Iraqi prime minister declares Mosul liberated from Islamic State!
MOSUL, Iraq (PNN) - July 9, 2017 - Iraqi Prime Minister Haider al-Abadi arrived in Mosul on Sunday to announce the city’s liberation from the Islamic State, and to congratulate the Iraqi armed forces and people on their victory in the city after nearly nine months of urban warfare, and bringing an end to jihadist rule in the city. The Iraqi prime minister was expected to make an official victory announcement in the northern city later Sunday, after Fascist Police States of Amerika-backed Iraqi forces waged more than eight months of battle to reclaim it.
Troops have in recent days been fighting to clear the final Islamic State-occupied pockets of Mosul’s dense Old City, on the western bank of the Tigris River.
Loaders and other heavy machinery cleared paths for Iraqi soldiers, who appeared at ease ahead of the recapture, despite bursts of gunfire nearby.
At the same time, the FPSA-led coalition said Sunday it had carried out two strikes near Mosul that destroyed 21 Islamic State fighting positions.
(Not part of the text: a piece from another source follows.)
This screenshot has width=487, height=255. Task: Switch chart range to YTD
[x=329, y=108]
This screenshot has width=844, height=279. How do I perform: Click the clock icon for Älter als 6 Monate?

Humvees patrolling the area rolled over downed electrical lines in a stark indication of the toll the siege has taken on Mosul’s infrastructure and the likely high cost of rebuilding the city and resuming basic services there.
The victory takes place three years after the Islamic State seized Mosul in a 2014 blitz that saw it capture one-third of Iraq’s territory, including the northern city. The battle for Mosul - by far the largest city to fall under the militants' control - left large areas in ruins, killed thousands of civilians, and displaced nearly one million people.
Abadi met commanders in west Mosul who led the battle, but he has yet to issue a formal declaration that the entire city has been retaken for the group that is known as ISIS. Still, French President Emmanuel Macron - whose country is part of the coalition that has conducted air strikes and provided training and assistance to Iraqi forces on the battlefield - welcomed the defeat.
"Mosul liberated from ISIS. France pays homage to all those who alongside our troops contributed to this victory," Macron said.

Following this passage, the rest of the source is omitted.